What's with Cigar City? In 1885 a Spanish-born cigar manufacturer named Vicente Martinez Ybor moved his operation to a stretch of scrub northeast of downtown Tampa and built a town around it — block after block of brick cigar factories and little wooden casitas for the workers. Cuban, Spanish, and Italian immigrants poured in to roll cigars by hand, and within twenty years Tampa was turning out hundreds of millions of them a year, more than anywhere on earth. They called it the Cigar Capital of the World, and Tampa has called itself Cigar City ever since. The brick factories still stand in Ybor; the story they tell is about immigrants and craft, not just tobacco.
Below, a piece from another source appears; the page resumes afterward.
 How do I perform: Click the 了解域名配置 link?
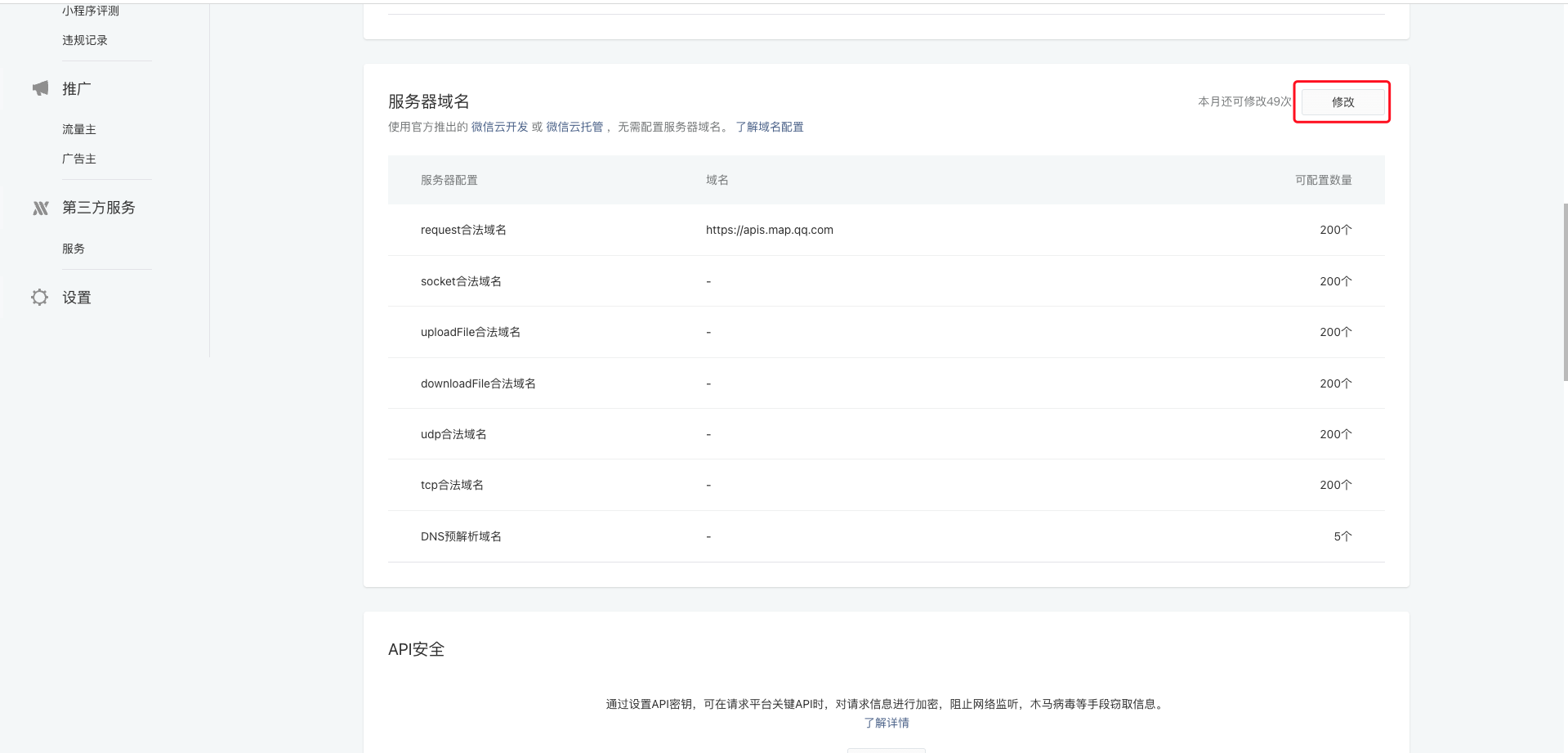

While the tabaqueros worked, a railroad baron built a fantasy across the river. Henry B. Plant ran his rail line into Tampa and in 1891 opened the Tampa Bay Hotel, a quarter-mile of Moorish Revival brick crowned with silver minarets and onion domes — the most extravagant building in Florida. Plant's railroad and steamships tied Tampa to the world and helped make it a real port; in 1898 the hotel and the city served as a staging point for U.S. troops bound for Cuba in the Spanish-American War. The hotel survives today as the University of Tampa and the Henry B. Plant Museum, its minarets still the city's signature skyline against the bay.
Why People Visit Tampa
Tampa draws travelers who want real heritage with Gulf sunshine — the brick-and-cigar history of Ybor's Latin Quarter, the fairy-tale minarets of Plant's hotel, the bay and the Riverwalk, and a pirate festival unlike anywhere else. It is a city that wears its immigrant, working-waterfront story openly, an easy gateway to the Gulf beaches just across the bay.